§ **Problem**: From the data below, retype exactly the lines starting with the one that contains "The height and width of the screenshot is (646, 862)." and ending with the one that contains "Expand the Content", both included.

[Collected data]
BEGIN
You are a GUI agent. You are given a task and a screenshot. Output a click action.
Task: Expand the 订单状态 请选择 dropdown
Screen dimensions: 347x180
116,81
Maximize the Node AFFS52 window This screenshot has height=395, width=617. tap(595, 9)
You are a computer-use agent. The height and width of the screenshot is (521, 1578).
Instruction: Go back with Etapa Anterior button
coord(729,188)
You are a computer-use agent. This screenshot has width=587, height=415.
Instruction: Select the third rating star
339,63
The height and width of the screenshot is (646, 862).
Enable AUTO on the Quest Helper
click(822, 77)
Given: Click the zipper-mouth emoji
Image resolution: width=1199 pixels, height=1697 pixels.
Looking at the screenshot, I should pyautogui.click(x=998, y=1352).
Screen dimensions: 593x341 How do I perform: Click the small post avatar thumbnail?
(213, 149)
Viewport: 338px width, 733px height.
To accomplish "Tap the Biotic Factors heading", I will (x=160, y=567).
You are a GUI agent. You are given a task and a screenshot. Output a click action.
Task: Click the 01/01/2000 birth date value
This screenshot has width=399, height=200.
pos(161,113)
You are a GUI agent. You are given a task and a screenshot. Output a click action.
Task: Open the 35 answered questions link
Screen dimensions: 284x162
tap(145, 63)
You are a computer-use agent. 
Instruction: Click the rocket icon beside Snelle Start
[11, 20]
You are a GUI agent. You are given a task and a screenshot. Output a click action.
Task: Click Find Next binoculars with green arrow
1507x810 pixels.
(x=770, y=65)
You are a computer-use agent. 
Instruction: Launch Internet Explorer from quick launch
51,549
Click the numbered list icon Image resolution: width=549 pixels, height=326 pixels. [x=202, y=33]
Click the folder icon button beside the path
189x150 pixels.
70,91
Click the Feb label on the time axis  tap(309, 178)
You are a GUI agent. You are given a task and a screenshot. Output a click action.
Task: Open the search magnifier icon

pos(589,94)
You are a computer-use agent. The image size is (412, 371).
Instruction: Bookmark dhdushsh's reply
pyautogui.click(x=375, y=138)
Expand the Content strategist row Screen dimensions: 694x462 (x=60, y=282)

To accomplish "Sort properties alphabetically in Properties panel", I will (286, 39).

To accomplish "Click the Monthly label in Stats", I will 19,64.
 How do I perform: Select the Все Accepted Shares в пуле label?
END
§ **Solution below**:
The height and width of the screenshot is (646, 862).
Enable AUTO on the Quest Helper
click(822, 77)
Given: Click the zipper-mouth emoji
Image resolution: width=1199 pixels, height=1697 pixels.
Looking at the screenshot, I should pyautogui.click(x=998, y=1352).
Screen dimensions: 593x341 How do I perform: Click the small post avatar thumbnail?
(213, 149)
Viewport: 338px width, 733px height.
To accomplish "Tap the Biotic Factors heading", I will (x=160, y=567).
You are a GUI agent. You are given a task and a screenshot. Output a click action.
Task: Click the 01/01/2000 birth date value
This screenshot has width=399, height=200.
pos(161,113)
You are a GUI agent. You are given a task and a screenshot. Output a click action.
Task: Open the 35 answered questions link
Screen dimensions: 284x162
tap(145, 63)
You are a computer-use agent. 
Instruction: Click the rocket icon beside Snelle Start
[11, 20]
You are a GUI agent. You are given a task and a screenshot. Output a click action.
Task: Click Find Next binoculars with green arrow
1507x810 pixels.
(x=770, y=65)
You are a computer-use agent. 
Instruction: Launch Internet Explorer from quick launch
51,549
Click the numbered list icon Image resolution: width=549 pixels, height=326 pixels. [x=202, y=33]
Click the folder icon button beside the path
189x150 pixels.
70,91
Click the Feb label on the time axis  tap(309, 178)
You are a GUI agent. You are given a task and a screenshot. Output a click action.
Task: Open the search magnifier icon

pos(589,94)
You are a computer-use agent. The image size is (412, 371).
Instruction: Bookmark dhdushsh's reply
pyautogui.click(x=375, y=138)
Expand the Content strategist row Screen dimensions: 694x462 (x=60, y=282)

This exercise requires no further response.